The present invention relates to a semiconductor structure and a method of fabricating the same. More particularly, the present invention relates to an interconnect structure of the single or dual damascene type in which a large grain size conductive structure is employed to reduce resistivity of conductive lines and/or vias, especially narrow conductive lines and/or vias having a feature size below 75 nm.
Generally, semiconductor devices include a plurality of circuits which form an integrated circuit fabricated on a semiconductor substrate. A complex network of signal paths will normally be routed to connect the circuit elements distributed on the surface of the substrate. Efficient routing of these signals across the device requires formation of multilevel or multilayered schemes, such as, for example, single or dual damascene wiring structures. The wiring structure typically includes copper, Cu, since Cu based interconnects provide higher speed signal transmission between large numbers of transistors on a complex semiconductor chip as compared with aluminum, Al, -based interconnects.
Within a typical interconnect structure, metal vias run perpendicular to the semiconductor substrate and metal lines run parallel to the semiconductor substrate. Further enhancement of the signal speed and reduction of signals in adjacent metal lines (known as “crosstalk”) are achieved in today's IC product chips by embedding the metal lines and metal vias (e.g., conductive features) in a dielectric material having a dielectric constant of less than silicon dioxide.

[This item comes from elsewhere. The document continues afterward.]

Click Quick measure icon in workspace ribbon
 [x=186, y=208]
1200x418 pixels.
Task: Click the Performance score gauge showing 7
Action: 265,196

One major problem with prior art interconnect structures is that the conductive material within the conductive region has a low electromigration resistance due to a high number of electromigration paths inside the conductive region. The high number of paths is believed to be a result of the microstructure and the average grain size of the conductive material. As is known to those skilled in the art, electromigration is predominately driven by (1) interface diffusion between the conductive material and the dielectric cap, and (2) bulk diffusion along the grain boundaries of the conductive material. The electromigration problem is expected to increase in future semiconductor technologies due to the scaling of such devices.